But so was the goalie on the other end. Quick grabbed a puck lying down and with an outstretched glove with Shea Theodore lurking around. He stopped one flung hard from the corner by Cody Eakin. He stopped two shots on a power play for Vegas after Kempe was caught for hooking.
Then period two started, and the Golden Knights scored their first goal. The play came from a broken chance in their own end. Marchessault took it out. He threw it to Reilly Smith. He dropped it to Karlsson. And he put it across to a trailing Brayden McNabb, who one-timed it past a spread-eagled Quick, who had no chance. Are you getting a theme? The Vegas defense is also the Vegas offense. In fact, had this series ended up being Ducks-Vegas, you would have seen almost mirror-image teams, so much inclined to rush is the Anaheim squad.
Not saying the Kings aren’t, with the already-cited example of Doughty-Kopitar in mind, but they don’t turn absolutely everyone loose, as the Ducks and Golden Knights seem wont to do.
The Kings responded with more shots. A puck was flung at Fleury, who saw it all the way. Mitchell fed it to Kempe in the slot. He couldn’t get a handle.
Coach Stevens started mixing his lines, trying to get something going. He had Kopitar, Lewis, and Pearson out about halfway through period two.
The Kings had a power play about midway through the period. Got two shots on it. You guessed it—Fleury. Again. The better of the two: Kopitar to Carter about six feet off the right edge of the crease. He took a low shot, and it got through the crowd in front. Fleury kicked it out with the trailing edge of a leg.
It stayed 1-0, while chances were traded. Not in a wild-ride kind of way, but in a measured way that says that each of these teams plays the fundamentals. There’s no crazy, loosey-goosey flights of offensive fancy. Witness this: The Golden Knights dug a puck out from behind the net. It went to Ryan Carpenter. He had just prior been knocked down very hard in the neutral zone by Nate Thompson. Anyway, the puck came to him, and he was surprised by it, but he still got off a backhand. Quick was playing without a stick at the time, and he got a glove on the puck and knocked it high. It eventually went over the net.
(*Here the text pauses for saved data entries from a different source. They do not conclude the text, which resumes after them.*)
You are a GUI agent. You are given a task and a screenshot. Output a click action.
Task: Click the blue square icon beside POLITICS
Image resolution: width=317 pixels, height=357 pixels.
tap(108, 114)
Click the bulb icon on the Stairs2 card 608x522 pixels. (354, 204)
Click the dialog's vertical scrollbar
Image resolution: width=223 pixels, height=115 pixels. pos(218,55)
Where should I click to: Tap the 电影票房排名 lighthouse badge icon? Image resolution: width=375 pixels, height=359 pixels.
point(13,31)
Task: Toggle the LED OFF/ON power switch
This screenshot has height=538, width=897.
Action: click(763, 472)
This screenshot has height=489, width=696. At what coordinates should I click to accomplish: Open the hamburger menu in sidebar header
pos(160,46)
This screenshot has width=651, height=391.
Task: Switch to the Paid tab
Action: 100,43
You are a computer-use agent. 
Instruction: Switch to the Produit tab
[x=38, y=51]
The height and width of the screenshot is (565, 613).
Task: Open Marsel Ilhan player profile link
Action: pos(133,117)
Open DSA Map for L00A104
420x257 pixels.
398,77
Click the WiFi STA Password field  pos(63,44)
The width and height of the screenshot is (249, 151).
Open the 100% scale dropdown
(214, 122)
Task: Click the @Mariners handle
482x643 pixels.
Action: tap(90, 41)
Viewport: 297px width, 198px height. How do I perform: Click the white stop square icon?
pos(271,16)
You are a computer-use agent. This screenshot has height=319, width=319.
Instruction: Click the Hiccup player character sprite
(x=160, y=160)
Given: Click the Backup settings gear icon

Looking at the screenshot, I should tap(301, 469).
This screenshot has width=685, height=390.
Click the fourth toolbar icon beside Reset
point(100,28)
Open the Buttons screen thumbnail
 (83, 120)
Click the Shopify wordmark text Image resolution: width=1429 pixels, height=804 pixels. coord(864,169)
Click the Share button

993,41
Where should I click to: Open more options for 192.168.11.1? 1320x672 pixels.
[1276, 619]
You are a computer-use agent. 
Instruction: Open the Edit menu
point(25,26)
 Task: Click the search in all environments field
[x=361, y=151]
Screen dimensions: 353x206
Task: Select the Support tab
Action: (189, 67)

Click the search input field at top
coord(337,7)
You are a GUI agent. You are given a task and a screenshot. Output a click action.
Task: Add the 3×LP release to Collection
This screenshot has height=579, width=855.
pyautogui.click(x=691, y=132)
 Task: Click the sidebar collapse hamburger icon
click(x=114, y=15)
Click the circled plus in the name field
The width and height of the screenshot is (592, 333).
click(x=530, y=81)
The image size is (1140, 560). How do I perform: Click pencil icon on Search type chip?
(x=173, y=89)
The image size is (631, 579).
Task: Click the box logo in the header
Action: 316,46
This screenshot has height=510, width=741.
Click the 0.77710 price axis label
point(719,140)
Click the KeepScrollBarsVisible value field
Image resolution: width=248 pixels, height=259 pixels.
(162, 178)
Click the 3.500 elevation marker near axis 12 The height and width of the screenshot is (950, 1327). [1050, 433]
The line shifting continued. Carter was out with Pearson and Kempe, and they exploded. Pearson put the puck to Carter, who burst to the front with it. The puck rolled off his stick. That’s kind of how it was going for LA. Sure, Fleury was good, but the Kings didn’t get any breaks.
In the last minute of the period, Stevens reunited the Carter and the kids line, and he had Brown back with Kopitar and Iafallo. Nobody scored. The second saw seven shots apiece. Was this a defensive battle? No. Each team was trying for offense, and they were getting to the net. But for the Kings especially, the puck just wouldn’t cooperate once they got there.
The third had the crowd tense. Nervous. They had white towels which were being called “rally towels” even when the game was 0-0. Now they were encouraged to wave them, but most fans had them clumped up in their grip, leaning forward in their seats, hoping.
Quick stopped a shot off a drop pass from Marchessault to Karlsson. He made a glove save with the leg there to back it up. The Kings dodged another bullet when a puck was dropped to Perron, who whipped a shot just wide.
Then the Kings came on with the mid-period approaching. Kopitar and Brown tried a give-and-go that didn’t work. Then Kopitar took the puck off the right-side wall and circled to the blue line. He waited, and feinted his way in, past two guys. From about twenty feet out, he launched a shot, high. Fleury got it with his glove.
A play later, Brown took a snap shot from the right boards with Kopitar and Carter in front. Fleury was there.
If there’s any falling down in the Kings’ game, it might be that there wasn’t enough traffic, even with two guys in front. There was still a clear path to the net, and Fleury was seeing everything.
The Kings kept pressing. They got the break of a power play when Reilly Smith tripped Brown with about eight minutes left. The Knights cleared the puck off the faceoff. Then Toffoli tried to deke in and lost the puck. The Knights Bellemare flung it down the ice. Three times the puck came across the zone to Phaneuf. He finally got a shot off on the third one, but it was blocked.
Carter sent a puck to Kopitar out front. He didn’t take a shot, passing back to Doughty. This is so frustrating to write, because that’s precisely the problem that everyone thought used to (past tense) plague the Kings. It was supposed to have been solved earlier this year. Don’t pass up shots for passes was the mantra.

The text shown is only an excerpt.